Dan sesungguhnya Kami telah memerintahkan kepada orang-orang diberi kitab sebelum kamu dan (juga) kepada kamu; bertaqwalah kepada Allah.[An-Nisaa/4: 131]

Saudaraku sekalian, sesungguhnya kata-kata yang agung dan luas makna ini apabila seorang hamba memperhatikan, meneliti dan menghayatinya serta mengambil pelajaran darinya, niscaya ia akan mendapatkannya mengandung seluruh (ajaran) agama islam, melaksanakan perintah dengan mengharapkan pahala, dan meninggalkan larangan karena takut akan azab, inilah yang (disebut) agama, engkau beribadah kepada Allah diatas cahaya (petunjuk) dari Allah dan mengharapkan pahala, dan takut dari azabNya.

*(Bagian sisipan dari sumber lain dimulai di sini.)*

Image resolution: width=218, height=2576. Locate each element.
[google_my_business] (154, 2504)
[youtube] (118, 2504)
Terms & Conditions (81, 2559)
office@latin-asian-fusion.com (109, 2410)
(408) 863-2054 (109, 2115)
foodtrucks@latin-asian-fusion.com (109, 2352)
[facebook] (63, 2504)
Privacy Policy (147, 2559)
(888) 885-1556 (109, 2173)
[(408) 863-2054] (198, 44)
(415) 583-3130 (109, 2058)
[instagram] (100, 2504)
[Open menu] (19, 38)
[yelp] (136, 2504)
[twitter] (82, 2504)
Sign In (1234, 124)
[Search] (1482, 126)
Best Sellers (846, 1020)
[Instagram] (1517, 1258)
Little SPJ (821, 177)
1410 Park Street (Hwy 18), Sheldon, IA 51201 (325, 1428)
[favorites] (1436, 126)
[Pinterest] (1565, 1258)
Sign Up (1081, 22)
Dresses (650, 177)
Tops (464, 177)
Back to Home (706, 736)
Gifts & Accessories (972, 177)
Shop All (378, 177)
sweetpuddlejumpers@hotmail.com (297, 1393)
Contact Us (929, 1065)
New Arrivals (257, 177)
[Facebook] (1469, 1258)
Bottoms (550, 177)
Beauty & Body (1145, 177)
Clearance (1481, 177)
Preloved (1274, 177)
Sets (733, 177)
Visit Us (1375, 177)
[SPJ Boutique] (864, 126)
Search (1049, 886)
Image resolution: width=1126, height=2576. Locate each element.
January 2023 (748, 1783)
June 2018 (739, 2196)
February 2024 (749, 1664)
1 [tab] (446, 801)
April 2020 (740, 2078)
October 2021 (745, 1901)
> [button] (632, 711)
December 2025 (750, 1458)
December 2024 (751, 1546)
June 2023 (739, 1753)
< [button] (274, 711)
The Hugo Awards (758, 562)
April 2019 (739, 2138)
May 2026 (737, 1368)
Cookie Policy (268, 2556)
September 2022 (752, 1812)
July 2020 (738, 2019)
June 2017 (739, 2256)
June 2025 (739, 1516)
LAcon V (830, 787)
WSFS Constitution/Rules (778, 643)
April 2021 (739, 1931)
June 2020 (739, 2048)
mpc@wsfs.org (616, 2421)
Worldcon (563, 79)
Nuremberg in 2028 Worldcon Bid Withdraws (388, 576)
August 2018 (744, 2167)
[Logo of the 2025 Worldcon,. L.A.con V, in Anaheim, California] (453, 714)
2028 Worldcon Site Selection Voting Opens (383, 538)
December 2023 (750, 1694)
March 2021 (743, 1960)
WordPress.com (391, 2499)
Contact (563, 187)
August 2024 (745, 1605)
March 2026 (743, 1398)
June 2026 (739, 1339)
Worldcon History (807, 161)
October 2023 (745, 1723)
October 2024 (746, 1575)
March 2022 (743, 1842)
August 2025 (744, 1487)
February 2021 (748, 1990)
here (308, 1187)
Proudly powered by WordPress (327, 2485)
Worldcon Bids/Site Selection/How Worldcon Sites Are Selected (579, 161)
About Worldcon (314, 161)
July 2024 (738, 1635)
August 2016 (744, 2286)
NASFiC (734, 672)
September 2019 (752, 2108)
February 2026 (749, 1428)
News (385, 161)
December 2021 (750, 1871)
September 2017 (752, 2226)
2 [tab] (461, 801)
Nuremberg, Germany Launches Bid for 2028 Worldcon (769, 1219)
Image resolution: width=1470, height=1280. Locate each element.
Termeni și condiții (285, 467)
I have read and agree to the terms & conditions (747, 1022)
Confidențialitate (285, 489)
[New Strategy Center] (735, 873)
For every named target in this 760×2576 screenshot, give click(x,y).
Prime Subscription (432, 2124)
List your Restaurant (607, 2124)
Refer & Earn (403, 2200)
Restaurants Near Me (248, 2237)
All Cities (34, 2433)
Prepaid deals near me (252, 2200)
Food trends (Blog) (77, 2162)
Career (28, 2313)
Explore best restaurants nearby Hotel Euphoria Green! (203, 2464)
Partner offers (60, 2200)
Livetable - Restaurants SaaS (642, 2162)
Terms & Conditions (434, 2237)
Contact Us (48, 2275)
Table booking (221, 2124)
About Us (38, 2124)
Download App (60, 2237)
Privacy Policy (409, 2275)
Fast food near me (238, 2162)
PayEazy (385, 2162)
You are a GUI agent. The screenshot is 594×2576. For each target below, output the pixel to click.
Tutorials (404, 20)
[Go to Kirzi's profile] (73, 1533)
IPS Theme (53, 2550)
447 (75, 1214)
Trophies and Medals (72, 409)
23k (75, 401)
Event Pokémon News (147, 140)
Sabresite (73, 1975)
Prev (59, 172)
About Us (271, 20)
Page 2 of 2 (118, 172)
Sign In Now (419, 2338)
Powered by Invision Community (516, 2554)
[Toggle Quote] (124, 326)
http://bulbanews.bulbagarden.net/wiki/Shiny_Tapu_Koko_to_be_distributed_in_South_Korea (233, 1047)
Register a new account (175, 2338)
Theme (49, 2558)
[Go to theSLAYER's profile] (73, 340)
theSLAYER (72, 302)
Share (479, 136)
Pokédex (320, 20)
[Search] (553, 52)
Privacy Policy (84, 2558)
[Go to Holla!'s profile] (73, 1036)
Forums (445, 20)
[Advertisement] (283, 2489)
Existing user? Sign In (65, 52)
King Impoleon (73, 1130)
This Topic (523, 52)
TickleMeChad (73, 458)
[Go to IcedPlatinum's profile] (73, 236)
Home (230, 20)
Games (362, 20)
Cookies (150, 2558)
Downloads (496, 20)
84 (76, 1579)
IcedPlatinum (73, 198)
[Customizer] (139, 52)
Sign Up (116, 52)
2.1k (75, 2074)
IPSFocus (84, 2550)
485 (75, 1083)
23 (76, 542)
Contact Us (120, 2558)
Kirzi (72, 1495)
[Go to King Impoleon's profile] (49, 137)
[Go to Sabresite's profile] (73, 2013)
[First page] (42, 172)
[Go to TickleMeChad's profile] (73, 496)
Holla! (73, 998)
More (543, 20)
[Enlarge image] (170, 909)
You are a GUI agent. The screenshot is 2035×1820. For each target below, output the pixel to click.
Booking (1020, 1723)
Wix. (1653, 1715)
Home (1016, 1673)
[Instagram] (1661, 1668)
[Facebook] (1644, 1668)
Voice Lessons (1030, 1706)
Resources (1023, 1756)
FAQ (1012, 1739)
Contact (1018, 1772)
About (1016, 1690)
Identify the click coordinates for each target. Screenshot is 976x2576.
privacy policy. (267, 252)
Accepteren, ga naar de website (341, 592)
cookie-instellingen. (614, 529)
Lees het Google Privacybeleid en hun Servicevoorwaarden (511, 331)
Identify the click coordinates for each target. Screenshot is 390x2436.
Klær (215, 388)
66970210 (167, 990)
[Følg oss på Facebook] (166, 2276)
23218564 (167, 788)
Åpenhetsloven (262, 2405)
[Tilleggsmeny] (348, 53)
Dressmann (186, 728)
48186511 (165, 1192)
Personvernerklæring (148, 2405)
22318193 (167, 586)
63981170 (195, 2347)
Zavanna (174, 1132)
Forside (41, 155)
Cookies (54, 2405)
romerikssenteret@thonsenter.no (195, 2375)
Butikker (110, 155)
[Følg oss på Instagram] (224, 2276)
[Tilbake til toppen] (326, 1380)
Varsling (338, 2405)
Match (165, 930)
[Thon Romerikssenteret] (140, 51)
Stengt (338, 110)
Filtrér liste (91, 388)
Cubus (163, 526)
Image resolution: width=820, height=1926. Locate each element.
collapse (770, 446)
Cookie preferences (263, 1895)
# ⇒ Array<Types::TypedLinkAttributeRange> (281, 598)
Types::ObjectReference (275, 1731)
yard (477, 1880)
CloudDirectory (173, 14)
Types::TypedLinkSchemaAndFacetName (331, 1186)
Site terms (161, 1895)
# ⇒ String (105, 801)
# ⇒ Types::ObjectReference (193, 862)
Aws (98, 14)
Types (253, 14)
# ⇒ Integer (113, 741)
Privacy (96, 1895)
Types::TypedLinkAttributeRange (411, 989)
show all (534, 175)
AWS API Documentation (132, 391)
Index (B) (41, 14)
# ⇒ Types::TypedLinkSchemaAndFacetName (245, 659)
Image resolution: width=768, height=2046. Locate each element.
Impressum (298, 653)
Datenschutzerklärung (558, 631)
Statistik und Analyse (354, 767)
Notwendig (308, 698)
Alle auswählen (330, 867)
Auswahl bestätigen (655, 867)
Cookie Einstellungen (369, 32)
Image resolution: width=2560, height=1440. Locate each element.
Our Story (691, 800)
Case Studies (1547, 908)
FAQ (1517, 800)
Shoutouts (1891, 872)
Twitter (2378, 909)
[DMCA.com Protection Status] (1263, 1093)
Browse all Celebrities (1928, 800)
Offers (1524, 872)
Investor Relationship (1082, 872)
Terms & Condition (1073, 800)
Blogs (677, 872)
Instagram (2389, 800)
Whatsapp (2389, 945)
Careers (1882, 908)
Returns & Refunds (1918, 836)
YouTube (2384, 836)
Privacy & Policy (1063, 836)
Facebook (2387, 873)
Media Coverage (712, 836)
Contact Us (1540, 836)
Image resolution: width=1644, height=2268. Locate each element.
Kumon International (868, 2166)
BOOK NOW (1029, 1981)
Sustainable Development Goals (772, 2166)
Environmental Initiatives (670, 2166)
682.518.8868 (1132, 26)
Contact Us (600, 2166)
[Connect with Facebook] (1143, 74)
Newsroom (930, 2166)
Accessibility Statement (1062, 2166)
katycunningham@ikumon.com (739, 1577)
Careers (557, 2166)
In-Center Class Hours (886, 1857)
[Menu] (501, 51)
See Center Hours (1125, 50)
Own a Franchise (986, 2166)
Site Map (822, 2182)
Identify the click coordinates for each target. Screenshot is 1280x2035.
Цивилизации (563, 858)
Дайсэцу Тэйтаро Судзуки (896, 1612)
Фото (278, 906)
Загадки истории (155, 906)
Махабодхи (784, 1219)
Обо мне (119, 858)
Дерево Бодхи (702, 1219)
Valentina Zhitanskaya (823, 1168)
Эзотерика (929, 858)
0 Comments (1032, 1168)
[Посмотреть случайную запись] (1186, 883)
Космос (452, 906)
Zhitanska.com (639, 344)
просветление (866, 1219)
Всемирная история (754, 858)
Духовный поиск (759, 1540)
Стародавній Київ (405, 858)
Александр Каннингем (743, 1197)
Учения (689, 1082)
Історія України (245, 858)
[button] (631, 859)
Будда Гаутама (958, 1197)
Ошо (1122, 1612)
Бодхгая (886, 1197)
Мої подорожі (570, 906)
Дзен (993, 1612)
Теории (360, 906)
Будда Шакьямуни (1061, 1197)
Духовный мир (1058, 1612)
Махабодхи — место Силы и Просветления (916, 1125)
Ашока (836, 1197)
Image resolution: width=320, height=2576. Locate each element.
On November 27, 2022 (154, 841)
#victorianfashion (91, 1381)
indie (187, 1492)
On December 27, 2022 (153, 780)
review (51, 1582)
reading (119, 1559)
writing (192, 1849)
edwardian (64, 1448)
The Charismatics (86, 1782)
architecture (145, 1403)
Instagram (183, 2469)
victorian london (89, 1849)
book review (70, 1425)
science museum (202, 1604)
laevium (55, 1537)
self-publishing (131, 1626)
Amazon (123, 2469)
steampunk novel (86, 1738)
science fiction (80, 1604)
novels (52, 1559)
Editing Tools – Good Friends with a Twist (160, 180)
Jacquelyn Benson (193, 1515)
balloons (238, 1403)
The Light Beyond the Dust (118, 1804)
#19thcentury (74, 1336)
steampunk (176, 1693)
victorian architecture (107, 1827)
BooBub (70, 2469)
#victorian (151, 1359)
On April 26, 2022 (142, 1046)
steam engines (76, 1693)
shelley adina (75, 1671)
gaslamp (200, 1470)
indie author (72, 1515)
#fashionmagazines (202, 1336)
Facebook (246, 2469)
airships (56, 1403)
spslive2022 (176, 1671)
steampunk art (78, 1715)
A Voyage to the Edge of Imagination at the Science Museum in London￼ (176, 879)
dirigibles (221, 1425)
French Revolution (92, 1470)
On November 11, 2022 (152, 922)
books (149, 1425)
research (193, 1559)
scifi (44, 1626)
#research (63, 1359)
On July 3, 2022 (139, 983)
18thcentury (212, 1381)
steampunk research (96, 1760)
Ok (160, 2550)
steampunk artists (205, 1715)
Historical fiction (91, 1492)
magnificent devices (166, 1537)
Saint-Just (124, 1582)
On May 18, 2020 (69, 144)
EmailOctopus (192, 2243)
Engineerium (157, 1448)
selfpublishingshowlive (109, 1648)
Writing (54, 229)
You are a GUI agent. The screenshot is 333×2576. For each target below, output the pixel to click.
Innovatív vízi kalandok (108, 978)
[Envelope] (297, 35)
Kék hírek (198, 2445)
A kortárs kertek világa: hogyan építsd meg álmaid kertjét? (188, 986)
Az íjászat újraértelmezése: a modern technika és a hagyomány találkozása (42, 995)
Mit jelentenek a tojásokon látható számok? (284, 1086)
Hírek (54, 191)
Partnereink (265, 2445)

Ketaqwaan tidak akan mungkin diperoleh kecuali dengan ilmu, Allah Ta’ala berfirman:

فَاعْلَمْ أَنَّهُ لَا إِلَٰهَ إِلَّا اللَّهُ وَاسْتَغْفِرْ لِذَنْبِكَ وَلِلْمُؤْمِنِينَ وَالْمُؤْمِنَاتِ ۗ وَاللَّهُ يَعْلَمُ مُتَقَلَّبَكُمْ وَمَثْوَاكُمْ

Maka ketahuilah, bahwa sesungguhnya tidak ada Tuhan (Yang Hak) melainkan Allah dan mohonlah ampunan bagi dosa-dosamu dan bagi (dosa) orang-orang mukmin, laki-laki dan perempuan. Dan Allah mengetahui tempat kamu berusaha dan tempat tinggalmu. [Muhammad/47 :19]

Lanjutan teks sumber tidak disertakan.